Yes. Sound travels about 1.13 ms per foot. If your front L/R sits 9 ft away and your center sits 6 ft away, the center fires 2.7 ms before the L/R unless you tell the AVR. That misalignment smears the image and can make dialogue pull noticeably to one side. Modern AVRs auto-correct this if you run room calibration (Audyssey, Dirac, ARC, YPAO), but the calculator gives you the values to enter manually.
My ceiling is only 7 ft. Can I still do Atmos?
Technically yes, but with reduced effect. Dolby specifies a minimum ceiling height of 7.5 ft for in-ceiling Atmos. Below that, the elevation angle from your ear to the overhead speakers compresses, and the overhead localization weakens. Upward-firing modules struggle even more because the bounce path is short and shallow. If your ceiling is below 7.5 ft, consider running 5.1 or 7.1 instead, or accept that overhead effects will be subtle.
How does an off-center MLP change everything?
Every speaker position shifts toward the centered MLP geometry but anchored to the actual listening position. The front L/R triangle stays equilateral around the listener; surrounds stay at their target azimuth angles relative to the MLP, not relative to the room. This means in a wide off-center setup, one surround sits much closer to its side wall than the other, and the calculator may need to apply a wall-clearance fallback on one side. The asymmetry is normal. Your AVR distance compensation will correct for it as long as you enter the actual measured distances.
Should the center channel go above or below the screen?
Below the screen, angled up at the MLP, beats above the screen for almost every setup. Dialogue images at screen-bottom rather than screen-top, which keeps voices anchored to actor mouths rather than floating above them. Above-screen mounts force a downward tilt that often introduces frequency response problems. The exception is a perforated acoustically-transparent screen. The center then sits behind the screen at screen-center, which is the cinema reference and the best option if your projection setup supports it.

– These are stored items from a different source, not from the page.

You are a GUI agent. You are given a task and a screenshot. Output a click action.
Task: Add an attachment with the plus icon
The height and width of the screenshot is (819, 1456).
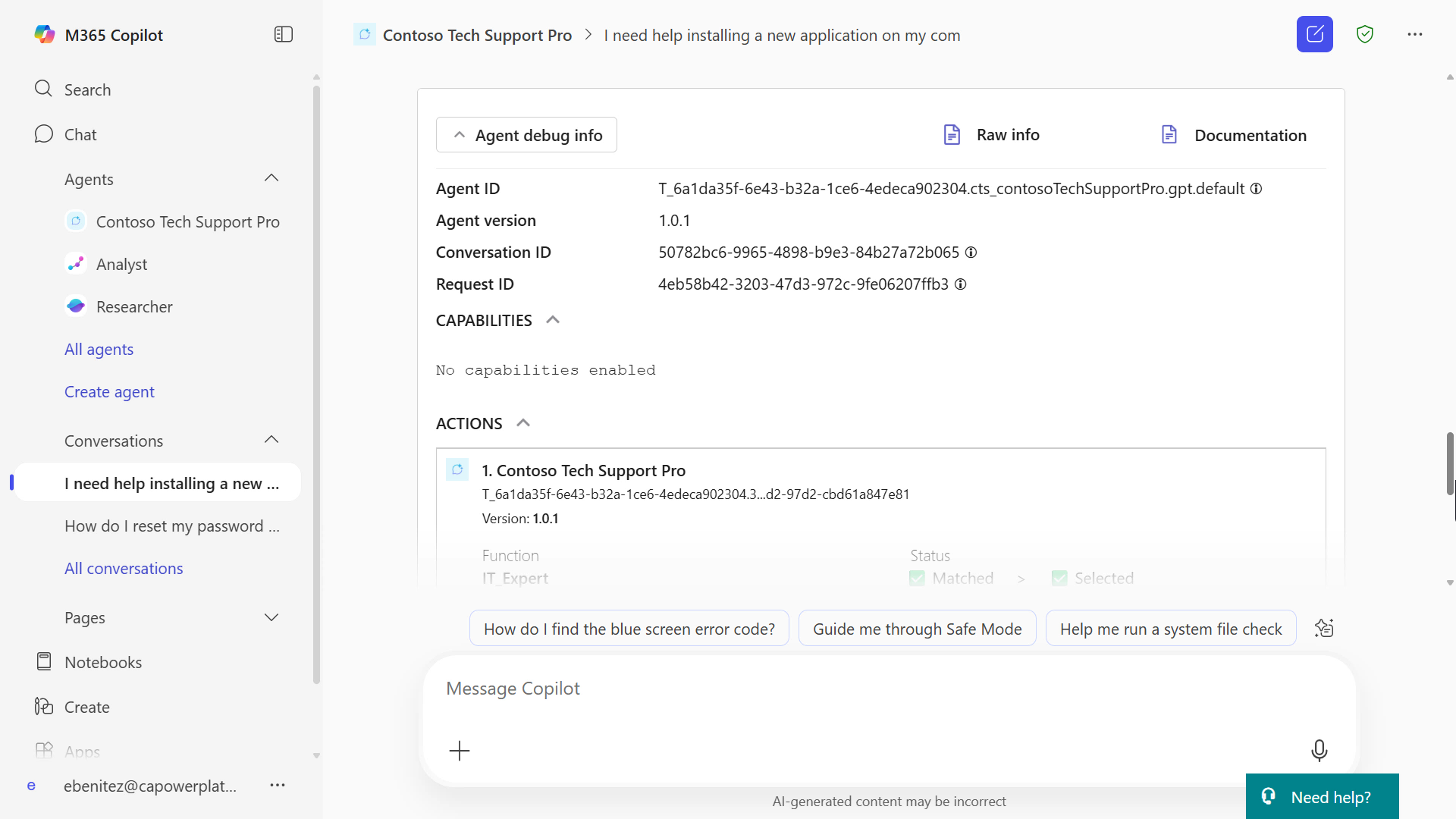click(x=460, y=750)
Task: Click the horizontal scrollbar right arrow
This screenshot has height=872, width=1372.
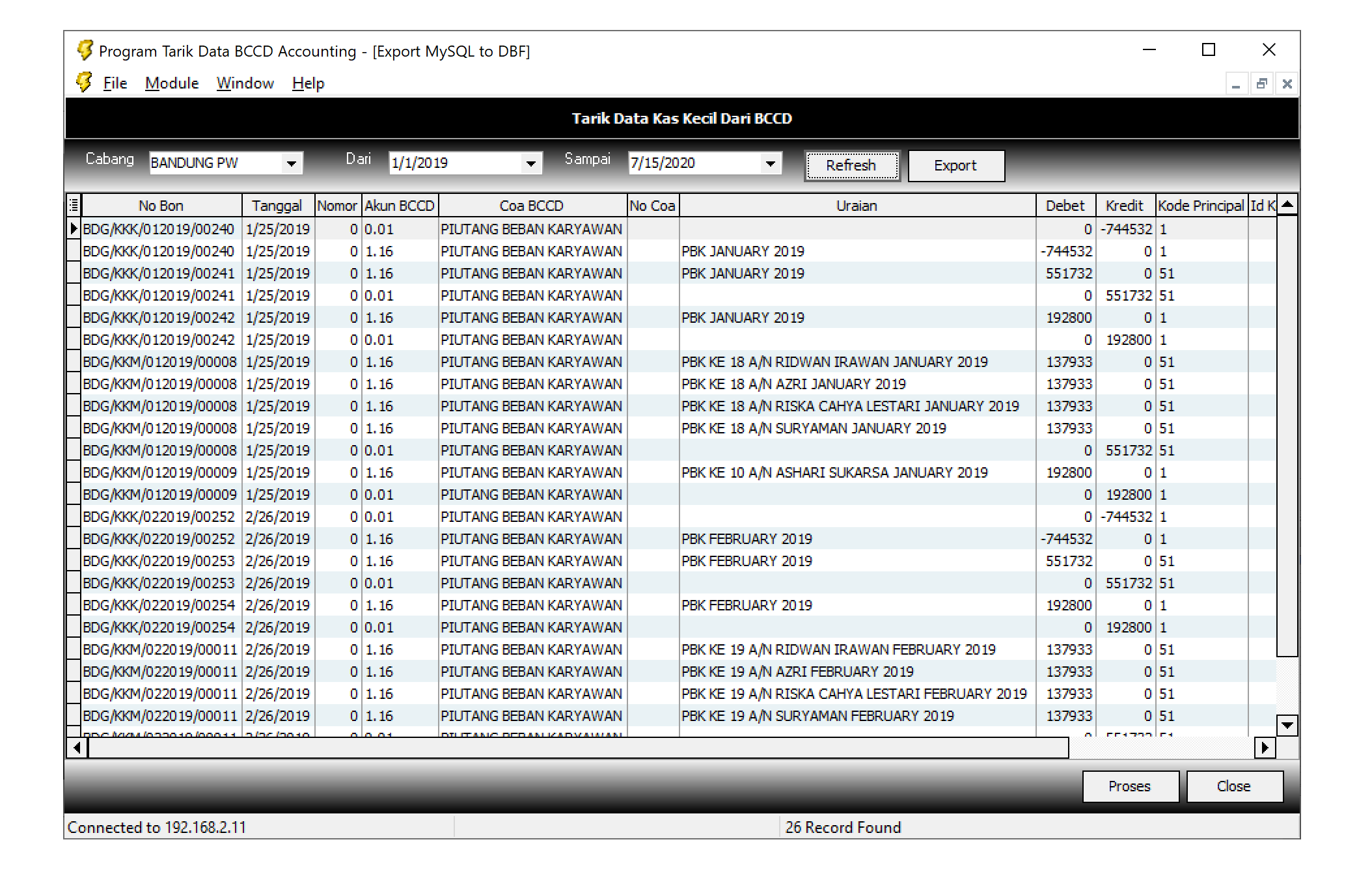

How many subs do I really need?
One sub will produce big bass at one spot and uneven bass everywhere else. Two subs in dual-opposed configuration (front and back walls or opposing side walls) cancel out the strongest length-axis or width-axis room mode and give noticeably more even bass across multiple seats. Four subs is the AES TD1001 reference (midpoints of all four walls) and produces the flattest possible bass for a multi-row theater. For most living rooms, two subs is the sweet spot.
What about room treatment?
Speaker placement gets you most of the way; treatment closes the gap. The first reflection points off the side walls between the front L/R speakers and the listener are the most important spots to treat with absorbers. Bass traps in the corners help with axial mode peaks. Diffusion on the back wall helps if your seating is close to it. The calculator does not output reflection points in this version. That is on the v2 list.
My room is too small for proper rear surrounds. Now what?
When the back wall is closer than the target rear-surround distance, the calculator pins the rear pair against the back wall and reports the achieved angle (usually narrower than the ideal ±140°). Dolby specifies a minimum 36-inch separation between SBL and SBR, so even in a narrow room, keep the pair from collapsing into a single point. If you cannot get at least ±120°, consider stepping down to 5.1. Bad rear surrounds are worse than no rear surrounds.
Does the calculator account for room modes?
Yes, axial modes only. The calculator computes the first three harmonics of each room dimension (length, width, height) and flags any pair that lands within 5 Hz of each other across axes. That is mode stacking and produces audible bass peaks. Tangential and oblique modes are out of scope for v1. For most listening rooms, axial modes are the dominant source of bass-region peaks and nulls anyway.